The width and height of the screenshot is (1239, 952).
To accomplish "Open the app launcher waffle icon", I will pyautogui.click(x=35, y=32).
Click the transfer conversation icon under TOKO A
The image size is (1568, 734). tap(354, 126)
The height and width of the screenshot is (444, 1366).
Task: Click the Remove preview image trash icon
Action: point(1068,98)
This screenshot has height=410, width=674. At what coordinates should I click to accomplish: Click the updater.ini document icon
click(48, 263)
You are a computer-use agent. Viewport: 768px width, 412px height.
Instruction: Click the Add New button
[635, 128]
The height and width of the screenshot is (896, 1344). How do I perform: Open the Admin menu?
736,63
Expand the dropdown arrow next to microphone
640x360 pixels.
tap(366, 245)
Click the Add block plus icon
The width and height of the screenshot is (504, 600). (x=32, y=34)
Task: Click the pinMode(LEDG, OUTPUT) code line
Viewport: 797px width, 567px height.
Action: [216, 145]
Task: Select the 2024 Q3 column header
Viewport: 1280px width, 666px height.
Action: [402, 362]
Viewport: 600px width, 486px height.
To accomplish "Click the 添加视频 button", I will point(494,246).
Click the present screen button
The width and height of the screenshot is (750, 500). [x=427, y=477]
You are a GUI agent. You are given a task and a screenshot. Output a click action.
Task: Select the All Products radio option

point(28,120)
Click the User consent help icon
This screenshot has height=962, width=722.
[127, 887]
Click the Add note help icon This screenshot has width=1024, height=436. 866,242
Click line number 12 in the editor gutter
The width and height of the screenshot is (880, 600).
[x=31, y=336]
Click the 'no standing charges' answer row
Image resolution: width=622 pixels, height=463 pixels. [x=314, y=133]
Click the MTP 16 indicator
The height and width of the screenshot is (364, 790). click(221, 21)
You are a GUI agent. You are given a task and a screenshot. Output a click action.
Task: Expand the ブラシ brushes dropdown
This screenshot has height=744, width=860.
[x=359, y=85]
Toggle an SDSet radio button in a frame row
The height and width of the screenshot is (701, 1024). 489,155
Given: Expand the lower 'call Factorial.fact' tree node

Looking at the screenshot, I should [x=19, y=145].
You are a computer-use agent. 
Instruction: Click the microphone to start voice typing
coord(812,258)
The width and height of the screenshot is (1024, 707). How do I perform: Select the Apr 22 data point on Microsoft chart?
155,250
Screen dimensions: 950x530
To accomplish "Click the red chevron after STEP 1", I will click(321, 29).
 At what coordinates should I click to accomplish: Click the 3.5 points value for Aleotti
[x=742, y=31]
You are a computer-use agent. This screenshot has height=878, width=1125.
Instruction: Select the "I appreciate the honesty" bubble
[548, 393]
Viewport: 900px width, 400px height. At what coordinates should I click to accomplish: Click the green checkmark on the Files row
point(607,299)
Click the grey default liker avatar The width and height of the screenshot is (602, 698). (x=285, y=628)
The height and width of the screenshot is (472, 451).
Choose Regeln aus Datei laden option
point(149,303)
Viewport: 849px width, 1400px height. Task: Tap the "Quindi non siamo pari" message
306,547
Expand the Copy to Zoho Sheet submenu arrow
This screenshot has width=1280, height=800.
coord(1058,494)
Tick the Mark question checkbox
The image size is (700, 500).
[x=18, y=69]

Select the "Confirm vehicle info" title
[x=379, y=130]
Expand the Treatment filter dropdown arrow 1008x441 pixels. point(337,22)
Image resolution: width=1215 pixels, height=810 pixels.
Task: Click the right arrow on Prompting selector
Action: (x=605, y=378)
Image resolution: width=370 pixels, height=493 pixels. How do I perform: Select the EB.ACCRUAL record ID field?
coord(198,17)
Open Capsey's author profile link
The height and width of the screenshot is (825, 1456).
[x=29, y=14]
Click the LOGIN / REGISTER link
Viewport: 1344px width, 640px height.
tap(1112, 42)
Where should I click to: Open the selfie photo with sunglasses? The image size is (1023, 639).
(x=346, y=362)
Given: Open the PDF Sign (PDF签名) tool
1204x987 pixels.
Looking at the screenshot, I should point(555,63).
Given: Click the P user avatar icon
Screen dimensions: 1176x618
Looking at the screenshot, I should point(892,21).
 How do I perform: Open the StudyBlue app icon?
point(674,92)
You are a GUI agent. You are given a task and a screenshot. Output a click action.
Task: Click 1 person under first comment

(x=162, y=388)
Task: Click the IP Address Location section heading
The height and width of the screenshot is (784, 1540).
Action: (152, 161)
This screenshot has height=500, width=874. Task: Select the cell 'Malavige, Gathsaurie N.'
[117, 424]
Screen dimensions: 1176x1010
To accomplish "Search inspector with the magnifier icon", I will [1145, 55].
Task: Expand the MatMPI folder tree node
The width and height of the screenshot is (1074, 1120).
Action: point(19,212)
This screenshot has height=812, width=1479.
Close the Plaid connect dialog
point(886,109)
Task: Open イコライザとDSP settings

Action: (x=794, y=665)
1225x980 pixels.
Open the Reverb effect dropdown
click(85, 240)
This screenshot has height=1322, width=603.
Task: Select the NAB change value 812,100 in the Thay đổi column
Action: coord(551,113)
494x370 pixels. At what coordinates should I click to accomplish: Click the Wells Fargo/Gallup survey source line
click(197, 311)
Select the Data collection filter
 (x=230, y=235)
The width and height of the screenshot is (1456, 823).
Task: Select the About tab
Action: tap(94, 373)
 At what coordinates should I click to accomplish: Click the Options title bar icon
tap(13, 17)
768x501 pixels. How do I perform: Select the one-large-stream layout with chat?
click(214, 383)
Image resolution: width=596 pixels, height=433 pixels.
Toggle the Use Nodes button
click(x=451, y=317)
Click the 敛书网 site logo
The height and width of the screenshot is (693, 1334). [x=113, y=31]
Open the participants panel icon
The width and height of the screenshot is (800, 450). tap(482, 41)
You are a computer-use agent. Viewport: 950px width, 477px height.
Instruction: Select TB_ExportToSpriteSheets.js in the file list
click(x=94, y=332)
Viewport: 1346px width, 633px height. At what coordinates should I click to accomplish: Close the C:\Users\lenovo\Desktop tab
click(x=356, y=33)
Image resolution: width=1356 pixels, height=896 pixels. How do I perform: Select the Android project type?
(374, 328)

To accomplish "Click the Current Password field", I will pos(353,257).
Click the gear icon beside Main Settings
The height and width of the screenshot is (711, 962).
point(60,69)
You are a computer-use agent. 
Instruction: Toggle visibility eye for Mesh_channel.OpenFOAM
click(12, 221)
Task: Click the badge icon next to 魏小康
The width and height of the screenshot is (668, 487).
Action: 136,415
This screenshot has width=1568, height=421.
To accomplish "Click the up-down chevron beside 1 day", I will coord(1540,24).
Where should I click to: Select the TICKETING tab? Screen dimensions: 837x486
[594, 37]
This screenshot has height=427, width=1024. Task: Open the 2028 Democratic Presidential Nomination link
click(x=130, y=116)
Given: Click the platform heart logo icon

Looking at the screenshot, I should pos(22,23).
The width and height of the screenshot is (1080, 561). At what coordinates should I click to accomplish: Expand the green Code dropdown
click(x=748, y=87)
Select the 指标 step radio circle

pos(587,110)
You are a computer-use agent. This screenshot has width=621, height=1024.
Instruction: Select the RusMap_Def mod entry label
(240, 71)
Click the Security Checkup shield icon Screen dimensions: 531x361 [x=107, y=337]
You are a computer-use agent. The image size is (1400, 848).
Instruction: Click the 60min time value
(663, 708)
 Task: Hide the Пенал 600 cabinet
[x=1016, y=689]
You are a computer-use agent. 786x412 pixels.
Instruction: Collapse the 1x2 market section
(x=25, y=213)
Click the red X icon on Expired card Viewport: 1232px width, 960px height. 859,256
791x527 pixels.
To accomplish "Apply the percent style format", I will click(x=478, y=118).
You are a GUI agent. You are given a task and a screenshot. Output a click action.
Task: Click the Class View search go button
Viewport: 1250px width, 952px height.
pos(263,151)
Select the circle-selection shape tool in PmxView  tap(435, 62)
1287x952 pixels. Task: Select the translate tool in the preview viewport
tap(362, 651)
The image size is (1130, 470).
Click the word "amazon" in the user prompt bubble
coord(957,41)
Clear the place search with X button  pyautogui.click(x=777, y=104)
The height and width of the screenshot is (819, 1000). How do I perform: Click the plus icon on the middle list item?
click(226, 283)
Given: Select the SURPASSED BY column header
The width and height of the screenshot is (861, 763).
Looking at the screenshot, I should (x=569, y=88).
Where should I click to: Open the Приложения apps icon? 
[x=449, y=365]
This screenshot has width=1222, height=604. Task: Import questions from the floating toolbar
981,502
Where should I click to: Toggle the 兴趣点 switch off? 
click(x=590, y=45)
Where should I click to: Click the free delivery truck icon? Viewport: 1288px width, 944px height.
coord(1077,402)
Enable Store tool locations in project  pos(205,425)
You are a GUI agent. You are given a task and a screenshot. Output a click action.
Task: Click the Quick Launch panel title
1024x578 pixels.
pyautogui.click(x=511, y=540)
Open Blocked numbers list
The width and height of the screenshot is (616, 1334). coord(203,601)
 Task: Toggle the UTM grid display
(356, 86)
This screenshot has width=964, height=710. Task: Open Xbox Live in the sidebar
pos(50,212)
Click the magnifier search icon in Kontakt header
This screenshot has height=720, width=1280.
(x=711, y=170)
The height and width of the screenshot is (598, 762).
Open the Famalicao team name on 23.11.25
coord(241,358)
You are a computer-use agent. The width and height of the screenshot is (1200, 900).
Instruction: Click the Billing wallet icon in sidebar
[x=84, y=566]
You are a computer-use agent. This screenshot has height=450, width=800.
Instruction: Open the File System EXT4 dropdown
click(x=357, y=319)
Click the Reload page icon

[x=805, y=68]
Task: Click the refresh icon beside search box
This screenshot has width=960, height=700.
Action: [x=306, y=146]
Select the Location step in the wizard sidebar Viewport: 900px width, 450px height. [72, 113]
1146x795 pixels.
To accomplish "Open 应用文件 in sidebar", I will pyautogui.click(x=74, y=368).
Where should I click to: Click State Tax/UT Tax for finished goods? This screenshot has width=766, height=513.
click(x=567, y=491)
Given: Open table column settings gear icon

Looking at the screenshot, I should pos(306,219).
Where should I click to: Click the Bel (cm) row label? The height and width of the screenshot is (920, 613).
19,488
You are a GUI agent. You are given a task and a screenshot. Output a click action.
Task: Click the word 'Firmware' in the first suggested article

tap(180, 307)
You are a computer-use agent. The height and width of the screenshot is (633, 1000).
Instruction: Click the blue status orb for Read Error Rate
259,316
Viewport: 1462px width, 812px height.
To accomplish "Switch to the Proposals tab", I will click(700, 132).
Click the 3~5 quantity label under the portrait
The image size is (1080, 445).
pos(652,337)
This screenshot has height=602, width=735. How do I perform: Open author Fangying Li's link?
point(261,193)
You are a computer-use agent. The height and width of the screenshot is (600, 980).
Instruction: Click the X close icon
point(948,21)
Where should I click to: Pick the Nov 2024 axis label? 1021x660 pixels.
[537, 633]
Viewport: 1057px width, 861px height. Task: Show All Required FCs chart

============================================================

(What to do):
Bring together all lines in the records where the word "avatar" is found.

(Answer box):
Click the grey default liker avatar The width and height of the screenshot is (602, 698). (x=285, y=628)
Given: Click the P user avatar icon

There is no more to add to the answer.